Execution of Splitter Node on RGB Image takes 99% of the CPU and >4go RAM


In intro, I have to mentionne that I am a real newbie in Image Processing.

I want to detect the orange and yellow colors in some pictures by trainning a classifier.

To do so, I am trying to find the pre-processing that could improve my classifier. But when I tried to split my RGB image in the channel-dimension, the execution is very long (25% after 15 minutes) and consum an unusual amont of CPU/Ram. I try with only 4 images but same issue…

I surely did something wrong. If someone here know what I will be so grateful.

Thanks you very much in advance for your answers.

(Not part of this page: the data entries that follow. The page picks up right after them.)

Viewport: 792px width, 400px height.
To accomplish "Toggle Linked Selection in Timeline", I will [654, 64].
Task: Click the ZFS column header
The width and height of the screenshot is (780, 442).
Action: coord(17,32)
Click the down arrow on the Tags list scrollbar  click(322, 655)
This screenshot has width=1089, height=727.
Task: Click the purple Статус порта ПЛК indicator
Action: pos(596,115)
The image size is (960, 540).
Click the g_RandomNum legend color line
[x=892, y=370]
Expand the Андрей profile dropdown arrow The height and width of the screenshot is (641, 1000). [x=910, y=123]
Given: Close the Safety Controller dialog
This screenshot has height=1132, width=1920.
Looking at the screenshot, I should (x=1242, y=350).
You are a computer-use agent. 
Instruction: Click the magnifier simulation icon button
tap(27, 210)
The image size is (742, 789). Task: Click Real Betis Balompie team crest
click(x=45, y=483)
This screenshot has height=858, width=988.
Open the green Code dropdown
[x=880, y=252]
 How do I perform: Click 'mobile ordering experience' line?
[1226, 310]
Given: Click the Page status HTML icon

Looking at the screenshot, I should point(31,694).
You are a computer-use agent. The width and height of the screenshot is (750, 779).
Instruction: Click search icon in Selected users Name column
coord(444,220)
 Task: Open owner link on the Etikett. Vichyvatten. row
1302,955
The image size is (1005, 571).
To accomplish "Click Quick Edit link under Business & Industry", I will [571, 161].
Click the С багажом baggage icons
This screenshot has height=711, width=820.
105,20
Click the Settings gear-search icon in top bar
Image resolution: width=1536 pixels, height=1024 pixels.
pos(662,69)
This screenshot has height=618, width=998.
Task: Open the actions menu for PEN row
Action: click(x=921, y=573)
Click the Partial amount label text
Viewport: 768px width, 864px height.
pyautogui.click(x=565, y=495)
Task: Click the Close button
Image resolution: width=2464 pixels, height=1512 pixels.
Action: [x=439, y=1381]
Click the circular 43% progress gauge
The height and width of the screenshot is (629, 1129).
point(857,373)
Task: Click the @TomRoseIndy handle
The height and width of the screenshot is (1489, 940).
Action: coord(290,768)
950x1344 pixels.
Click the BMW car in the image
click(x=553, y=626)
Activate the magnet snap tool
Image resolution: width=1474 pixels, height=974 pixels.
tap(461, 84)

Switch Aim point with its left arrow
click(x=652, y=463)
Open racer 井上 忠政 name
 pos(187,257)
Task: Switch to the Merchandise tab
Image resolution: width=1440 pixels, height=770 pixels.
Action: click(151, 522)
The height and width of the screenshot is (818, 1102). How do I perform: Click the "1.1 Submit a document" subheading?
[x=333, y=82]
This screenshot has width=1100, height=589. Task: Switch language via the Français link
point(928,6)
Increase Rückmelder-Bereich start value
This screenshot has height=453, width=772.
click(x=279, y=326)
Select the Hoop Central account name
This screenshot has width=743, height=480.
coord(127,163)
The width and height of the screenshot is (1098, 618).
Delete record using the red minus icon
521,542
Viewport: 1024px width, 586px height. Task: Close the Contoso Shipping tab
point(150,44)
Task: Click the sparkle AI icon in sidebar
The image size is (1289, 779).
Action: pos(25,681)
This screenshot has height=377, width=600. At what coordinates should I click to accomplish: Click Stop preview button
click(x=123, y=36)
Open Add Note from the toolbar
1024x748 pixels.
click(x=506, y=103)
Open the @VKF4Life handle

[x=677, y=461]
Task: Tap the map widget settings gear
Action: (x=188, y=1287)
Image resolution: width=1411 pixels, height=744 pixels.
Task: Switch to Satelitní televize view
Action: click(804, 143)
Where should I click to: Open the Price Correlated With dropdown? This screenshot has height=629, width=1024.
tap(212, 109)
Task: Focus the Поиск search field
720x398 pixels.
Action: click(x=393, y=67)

PS: I attached some pictures form my sample pics_sample.zip (76.6 KB)

Hi @AmauryD,
I think I found the reason for the slow processing, it lies in the way the column selection works in the Splitter node: You need to select the dimensions that are staying together, not the one you want to split. See the following screenshot for an example configuration, which will result in the channel dimension being split:

The way this dimension selection works is sadly not that intuitive, so your confusion is very understandable :slight_smile:. I hope you have lots of success with your processing and feel free to ask more questions if you get stuck.


Hi Gabriel,

Thank you for this quick answer ! Yes this way that’s work much better. And sorry my bad, I should had read the doc. more carefully.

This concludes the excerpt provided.